→ Exercise brief
Return, unchanged, the lines of the data below, starting with the line that contains "Where should I click to: Select" and going on through the line that contains "Action: click(x=343, y=135)".

[start]

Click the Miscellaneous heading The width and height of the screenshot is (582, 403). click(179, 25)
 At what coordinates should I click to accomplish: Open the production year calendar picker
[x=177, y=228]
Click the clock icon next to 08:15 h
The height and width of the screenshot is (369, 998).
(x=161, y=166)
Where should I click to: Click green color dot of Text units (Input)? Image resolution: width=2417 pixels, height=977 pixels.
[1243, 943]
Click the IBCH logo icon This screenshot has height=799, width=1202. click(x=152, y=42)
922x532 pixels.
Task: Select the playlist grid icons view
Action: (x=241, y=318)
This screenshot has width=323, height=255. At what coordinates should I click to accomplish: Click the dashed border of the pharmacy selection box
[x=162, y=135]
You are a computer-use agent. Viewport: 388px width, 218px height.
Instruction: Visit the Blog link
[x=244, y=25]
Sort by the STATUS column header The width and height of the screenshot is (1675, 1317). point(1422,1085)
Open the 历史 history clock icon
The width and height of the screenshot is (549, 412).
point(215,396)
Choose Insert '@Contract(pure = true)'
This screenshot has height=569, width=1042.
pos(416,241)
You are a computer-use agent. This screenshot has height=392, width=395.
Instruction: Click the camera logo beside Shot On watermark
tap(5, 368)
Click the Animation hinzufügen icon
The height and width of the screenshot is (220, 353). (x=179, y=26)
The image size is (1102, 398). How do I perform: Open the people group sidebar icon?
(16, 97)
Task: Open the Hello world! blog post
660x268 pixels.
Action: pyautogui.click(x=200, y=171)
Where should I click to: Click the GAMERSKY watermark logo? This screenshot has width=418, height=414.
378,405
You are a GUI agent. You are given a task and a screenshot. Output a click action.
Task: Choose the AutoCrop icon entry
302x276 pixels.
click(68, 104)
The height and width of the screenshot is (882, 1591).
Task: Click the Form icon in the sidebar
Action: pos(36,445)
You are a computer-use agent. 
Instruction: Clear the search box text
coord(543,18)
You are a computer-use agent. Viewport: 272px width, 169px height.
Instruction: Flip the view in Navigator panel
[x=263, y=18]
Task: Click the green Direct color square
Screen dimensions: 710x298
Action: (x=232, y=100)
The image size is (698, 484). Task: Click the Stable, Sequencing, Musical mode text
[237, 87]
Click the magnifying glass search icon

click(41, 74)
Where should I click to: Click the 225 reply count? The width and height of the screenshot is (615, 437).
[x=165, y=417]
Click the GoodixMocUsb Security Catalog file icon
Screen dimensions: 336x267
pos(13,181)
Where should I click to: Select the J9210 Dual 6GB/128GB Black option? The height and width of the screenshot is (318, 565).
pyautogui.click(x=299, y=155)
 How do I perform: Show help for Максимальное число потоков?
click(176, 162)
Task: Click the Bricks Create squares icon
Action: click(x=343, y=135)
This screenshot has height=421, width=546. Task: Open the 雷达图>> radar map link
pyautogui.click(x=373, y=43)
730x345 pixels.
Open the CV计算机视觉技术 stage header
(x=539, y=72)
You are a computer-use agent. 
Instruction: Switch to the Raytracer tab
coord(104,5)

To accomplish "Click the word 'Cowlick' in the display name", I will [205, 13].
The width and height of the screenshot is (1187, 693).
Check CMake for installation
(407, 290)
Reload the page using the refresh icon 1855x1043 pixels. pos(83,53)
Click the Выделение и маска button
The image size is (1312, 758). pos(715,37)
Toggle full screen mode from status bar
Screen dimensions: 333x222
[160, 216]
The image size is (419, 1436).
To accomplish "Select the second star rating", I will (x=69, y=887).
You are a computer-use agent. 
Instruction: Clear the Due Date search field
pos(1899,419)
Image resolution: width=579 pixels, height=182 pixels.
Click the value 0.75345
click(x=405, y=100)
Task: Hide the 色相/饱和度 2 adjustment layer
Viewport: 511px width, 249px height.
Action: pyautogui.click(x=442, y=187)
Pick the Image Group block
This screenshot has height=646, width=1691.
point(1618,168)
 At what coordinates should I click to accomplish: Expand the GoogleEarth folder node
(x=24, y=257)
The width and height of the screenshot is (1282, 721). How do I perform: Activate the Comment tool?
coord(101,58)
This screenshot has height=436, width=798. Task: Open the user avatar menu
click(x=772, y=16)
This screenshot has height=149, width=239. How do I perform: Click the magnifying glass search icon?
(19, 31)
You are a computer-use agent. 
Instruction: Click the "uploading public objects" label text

[end]

→ Task result
Where should I click to: Select the J9210 Dual 6GB/128GB Black option? The height and width of the screenshot is (318, 565).
pyautogui.click(x=299, y=155)
 How do I perform: Show help for Максимальное число потоков?
click(176, 162)
Task: Click the Bricks Create squares icon
Action: click(x=343, y=135)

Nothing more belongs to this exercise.